Prime Minister Nguyen Xuan Phuc has defended the Government call to prioritise domestic products following the scandal last year involving Khaisilk false claims that it sold made in Vietnam goods
Questioned by National Assembly deputy Duong Trung Quoc regarding the unwanted downside of the campaign “Vietnamese prioritise Vietnamese goods”, Phuc on January 31 admitted that some companies had taken advantage of the favourable policy for domestic companies to “cheat and break the law”.
“In a particular case of Khaisilk, the loss is not only to the company but on a much bigger scale – the credibility of Vietnamese brands and the trust of Vietnamese and foreign customers in Vietnamese products in general has eroded,” Phuc said.
Khaisilk was once regarded as a popular high-end Vietnamese silk brand with stores popping up in touristy areas across big cities. Doubts were raised late last year after a customer found a Made-in-China tag attached to the silk products. A ministerial probe uncovered even more horrifying news: the supposedly silk products were not made from silk.
The Khaisilk scandal prompted NA deputy Quoc of Dong Nai Province to question whether the Government’s promotion campaign was somehow twisted by Vietnamese companies to sell fake and counterfeit products, and if it was time to reconsider such policy.

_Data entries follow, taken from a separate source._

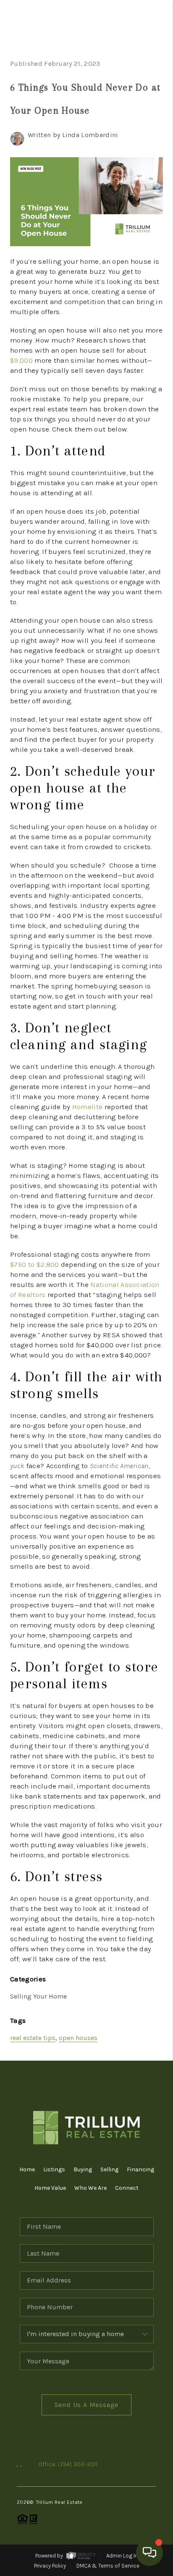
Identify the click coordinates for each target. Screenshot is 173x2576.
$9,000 (21, 360)
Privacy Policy (50, 2566)
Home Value (50, 2187)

Phuc said that the campaign did not necessarily mean to promote the implementation of a protectionist policy for domestic products.
“It aims to orient the whole society towards patriotism, to encourage the will of Vietnamese businesses for fair competition, as well as the detection of goods fraudulently claiming to be of Vietnamese brands,” the PM added.
He said that the Government would tighten market management work to prevent further cases like Khaisilk that directly harm the health and trust of Vietnamese customers.
Son Tra inspection
Phuc on January 31 also responded to the question posed by HCM City NA deputy Truong Trong Nghia regarding the final decision on the mass construction of tourism facilities on the protected Son Tra peninsula in the central city of Danang.
The controversial Da Phuoc International Urban project was brought into the limelight last summer as 1,920 villas, 24 bungalows and 1,600 luxury hotel rooms were expected to be built by 2030 on the 4,439ha Son Tra Nature Reserve.
The public heatedly protested the mass tourism project due to concerns over the possible irreversible environmental impacts to the bioperse reserve where the critically endangered red-shanked douc langurs are living.
Phuc said that he had ordered a thorough inspection into the project last September on the management and the use of protected land and forestry. The inspection report is expected no later than March 31, 2018.
Regarding the Government’s role in monitoring and handling violations of credit institutions of which several bankers were brought to trial in 2017, PM Phuc admitted that the State Bank of Vietnam (SBV) bore responsibility for those cases.
He asked the SBV to “urgently and seriously” look into the responsibilities of those involved and to hand out “strict punishment”.